You are unlikely to reach for these on a typical web backend — and that's fine. The point of knowing them is to recognize when the stakes justify the cost.

Coding Patterns¶

You won't write these daily yet, but recognizing them matters.

1. Length-indexed collections. Carry the size in the type (Vec n a, [T; N]) so functions can promise size relationships and forbid empty access.

2. Refine at the boundary. When data enters your program (parsing, input), refine it once into a precise type ({v: Int | v > 0}), then the rest of the code is guarded for free.

3. Smart constructors. Make the only way to build a refined value go through a function that establishes the predicate — so an invalid value cannot exist.

4. Make illegal states unrepresentable. Before adding a runtime check, ask: can I change the type so the bad state can't be built at all?

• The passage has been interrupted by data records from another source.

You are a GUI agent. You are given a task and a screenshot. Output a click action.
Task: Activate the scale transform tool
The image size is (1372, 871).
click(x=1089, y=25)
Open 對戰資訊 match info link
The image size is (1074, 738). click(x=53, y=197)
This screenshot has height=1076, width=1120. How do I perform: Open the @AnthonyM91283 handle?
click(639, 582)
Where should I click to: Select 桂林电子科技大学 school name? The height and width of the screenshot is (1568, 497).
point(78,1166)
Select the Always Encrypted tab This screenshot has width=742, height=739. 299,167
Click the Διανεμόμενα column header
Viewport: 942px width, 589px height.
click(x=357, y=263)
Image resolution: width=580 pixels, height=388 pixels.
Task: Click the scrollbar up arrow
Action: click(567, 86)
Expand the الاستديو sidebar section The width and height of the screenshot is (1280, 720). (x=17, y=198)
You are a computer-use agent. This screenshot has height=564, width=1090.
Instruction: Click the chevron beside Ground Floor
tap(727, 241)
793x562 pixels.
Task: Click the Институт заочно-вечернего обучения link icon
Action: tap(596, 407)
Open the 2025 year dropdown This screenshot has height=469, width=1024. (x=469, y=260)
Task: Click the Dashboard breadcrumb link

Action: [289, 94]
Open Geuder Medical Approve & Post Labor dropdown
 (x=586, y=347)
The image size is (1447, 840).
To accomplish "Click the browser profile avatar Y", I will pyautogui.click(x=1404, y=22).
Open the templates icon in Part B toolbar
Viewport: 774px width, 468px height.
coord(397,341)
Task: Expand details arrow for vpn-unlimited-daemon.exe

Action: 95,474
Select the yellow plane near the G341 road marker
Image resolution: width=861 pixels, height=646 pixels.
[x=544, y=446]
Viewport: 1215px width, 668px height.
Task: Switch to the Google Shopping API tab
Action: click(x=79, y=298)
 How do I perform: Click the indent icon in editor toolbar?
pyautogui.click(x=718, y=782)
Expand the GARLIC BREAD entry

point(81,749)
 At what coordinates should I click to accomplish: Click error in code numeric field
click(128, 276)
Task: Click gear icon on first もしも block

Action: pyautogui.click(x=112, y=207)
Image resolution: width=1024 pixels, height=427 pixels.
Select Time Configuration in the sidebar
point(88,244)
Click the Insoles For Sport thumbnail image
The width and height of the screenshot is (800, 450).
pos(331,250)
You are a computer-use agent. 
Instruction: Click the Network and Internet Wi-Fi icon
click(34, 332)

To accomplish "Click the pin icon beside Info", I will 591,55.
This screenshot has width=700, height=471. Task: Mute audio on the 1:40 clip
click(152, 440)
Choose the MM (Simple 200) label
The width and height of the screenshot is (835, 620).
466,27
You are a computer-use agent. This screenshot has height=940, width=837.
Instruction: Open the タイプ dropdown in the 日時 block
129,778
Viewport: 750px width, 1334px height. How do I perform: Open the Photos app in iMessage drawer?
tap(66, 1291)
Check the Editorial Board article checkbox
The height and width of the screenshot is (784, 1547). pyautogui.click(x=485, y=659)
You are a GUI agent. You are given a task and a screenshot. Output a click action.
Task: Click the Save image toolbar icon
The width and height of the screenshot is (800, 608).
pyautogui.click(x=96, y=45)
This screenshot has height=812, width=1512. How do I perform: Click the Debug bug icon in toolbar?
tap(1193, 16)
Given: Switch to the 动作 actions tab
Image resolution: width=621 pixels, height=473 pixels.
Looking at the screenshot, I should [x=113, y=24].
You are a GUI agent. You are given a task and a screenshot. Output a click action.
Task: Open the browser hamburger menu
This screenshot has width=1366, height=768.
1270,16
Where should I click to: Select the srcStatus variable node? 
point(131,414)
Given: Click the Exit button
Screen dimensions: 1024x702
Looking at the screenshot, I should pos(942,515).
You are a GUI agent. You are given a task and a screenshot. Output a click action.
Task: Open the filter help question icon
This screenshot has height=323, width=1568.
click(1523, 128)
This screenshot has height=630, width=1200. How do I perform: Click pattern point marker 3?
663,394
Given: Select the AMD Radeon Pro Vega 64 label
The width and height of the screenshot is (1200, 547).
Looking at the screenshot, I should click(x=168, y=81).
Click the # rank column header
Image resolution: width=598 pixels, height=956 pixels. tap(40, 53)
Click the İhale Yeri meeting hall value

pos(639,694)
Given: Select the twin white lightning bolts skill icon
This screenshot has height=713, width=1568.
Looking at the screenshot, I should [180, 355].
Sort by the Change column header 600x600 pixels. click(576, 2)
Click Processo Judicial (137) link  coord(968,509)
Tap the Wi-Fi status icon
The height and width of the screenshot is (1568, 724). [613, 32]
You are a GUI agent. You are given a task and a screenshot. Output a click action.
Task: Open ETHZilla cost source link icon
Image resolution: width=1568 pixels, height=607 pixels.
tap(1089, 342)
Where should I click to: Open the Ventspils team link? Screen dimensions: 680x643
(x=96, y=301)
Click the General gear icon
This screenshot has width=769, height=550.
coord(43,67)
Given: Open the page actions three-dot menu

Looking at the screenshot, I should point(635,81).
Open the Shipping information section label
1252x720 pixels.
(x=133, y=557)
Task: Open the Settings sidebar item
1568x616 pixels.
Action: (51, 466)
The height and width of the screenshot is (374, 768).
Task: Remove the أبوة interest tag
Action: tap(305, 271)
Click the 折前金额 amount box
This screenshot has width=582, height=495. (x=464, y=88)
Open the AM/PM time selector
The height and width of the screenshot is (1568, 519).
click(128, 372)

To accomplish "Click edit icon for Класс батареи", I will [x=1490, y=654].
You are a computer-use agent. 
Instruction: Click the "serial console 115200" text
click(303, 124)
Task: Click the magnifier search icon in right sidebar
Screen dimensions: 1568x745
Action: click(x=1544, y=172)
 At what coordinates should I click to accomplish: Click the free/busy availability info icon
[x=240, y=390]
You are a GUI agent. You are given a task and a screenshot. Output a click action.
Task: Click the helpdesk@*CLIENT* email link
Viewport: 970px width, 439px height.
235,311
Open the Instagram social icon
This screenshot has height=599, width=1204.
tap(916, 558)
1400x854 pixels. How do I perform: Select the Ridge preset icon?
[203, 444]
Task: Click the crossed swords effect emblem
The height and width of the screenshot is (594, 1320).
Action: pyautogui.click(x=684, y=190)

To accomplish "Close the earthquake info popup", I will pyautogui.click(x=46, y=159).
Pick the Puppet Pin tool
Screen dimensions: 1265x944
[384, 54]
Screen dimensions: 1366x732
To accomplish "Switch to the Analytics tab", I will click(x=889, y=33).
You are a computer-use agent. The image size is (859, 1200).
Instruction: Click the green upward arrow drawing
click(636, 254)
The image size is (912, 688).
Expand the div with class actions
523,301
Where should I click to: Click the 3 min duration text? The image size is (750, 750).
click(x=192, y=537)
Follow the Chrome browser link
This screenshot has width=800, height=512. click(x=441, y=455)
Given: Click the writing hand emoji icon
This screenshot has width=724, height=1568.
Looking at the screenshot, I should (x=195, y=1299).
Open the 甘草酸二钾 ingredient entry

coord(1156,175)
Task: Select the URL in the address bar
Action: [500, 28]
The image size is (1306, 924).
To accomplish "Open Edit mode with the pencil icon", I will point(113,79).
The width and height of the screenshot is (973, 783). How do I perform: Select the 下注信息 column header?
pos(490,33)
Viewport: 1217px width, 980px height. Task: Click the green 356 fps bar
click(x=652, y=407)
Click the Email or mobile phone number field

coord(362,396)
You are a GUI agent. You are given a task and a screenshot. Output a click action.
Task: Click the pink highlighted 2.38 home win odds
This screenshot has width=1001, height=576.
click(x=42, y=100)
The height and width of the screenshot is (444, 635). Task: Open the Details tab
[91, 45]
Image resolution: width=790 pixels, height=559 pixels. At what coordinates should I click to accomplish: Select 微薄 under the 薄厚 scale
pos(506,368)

5. Lean on the solver, not on yourself (refinement). With Liquid Haskell / F* / Dafny, state the property and let the SMT solver prove it. Reserve hand-written proofs for when the solver can't.

Best Practices¶

Start with refinement, not full dependent types. Refinement types give you most of the everyday safety (bounds, non-zero, non-empty) with the SMT solver doing the hard work. Save dependent types for when you truly need them.
Refine inputs as early as possible. The closer to the system boundary you establish a property, the more code downstream gets it for free.
Keep predicates in the solver's "easy" fragment. Linear arithmetic and equalities are SMT-friendly. Nonlinear or quantified predicates may need help.
Treat a type-level property as a spec. When you write Vec (n + m), you've written a contract — make sure it's the contract you actually want.
Don't over-reach. Encoding everything in types is a research project. Encode the properties whose bugs would actually hurt.
Read the error. Dependent/refinement type errors are wordy but precise — they usually tell you the exact predicate that couldn't be proven.

Edge Cases & Pitfalls¶

A refinement only helps if it reaches the call site. If you launder a value through an unrefined Int, you lose the guarantee. Keep the refined type as long as possible.
The SMT solver can time out or give up. For predicates outside its comfort zone (nonlinear arithmetic, heavy quantifiers), it may fail to prove a true fact. That's a limitation, not a bug in your code.
Vec 0 vs Vec (n+1) is the whole trick. The reason head is safe is that the empty vector's type literally cannot match the non-empty shape. If you blur the two, the safety evaporates.
Termination matters for proofs (preview). In proof assistants, a function that loops forever can "prove" false things. Higher tiers cover totality checking — why these languages insist your functions provably terminate.
More precise types can make code harder to write. Sometimes you must convince the checker of a fact that's "obvious" to you. That friction is the cost side of the trade.
Performance of the checker, not the program. The runtime can be fast (checks elided); it's the compile-time proving that's expensive.
These aren't magic. A wrong specification, precisely enforced, is still wrong. The compiler proves your code matches your types, not that your types match your intent.

Summary¶

Ordinary types are coarse: int includes zero, List<T> includes the empty list, so bugs like divide-by-zero and empty-list access slip through and become runtime crashes. Refinement types add a predicate to a base type ({v: Int | v > 0}), and an SMT solver checks it automatically — practical, moderately expressive. Dependent types let a type mention a value (Vec n a, a length-indexed vector), so functions can promise exact size relationships (append : Vec n a -> Vec m a -> Vec (n+m) a) and forbid bad calls (head can't touch an empty vector) — maximally expressive, but you may have to write proofs by hand. The trade-off — refinement is automatable but limited, dependent is expressive but effortful — is the heart of the topic. These tools power verified systems (CompCert, seL4, HACL*) and live mostly in research-grade languages (Idris, Agda, Coq, Lean, F*), with tastes leaking into the mainstream (TypeScript literal types, Rust const generics). The unifying idea: move correctness out of runtime checks and into the types, making illegal states unrepresentable.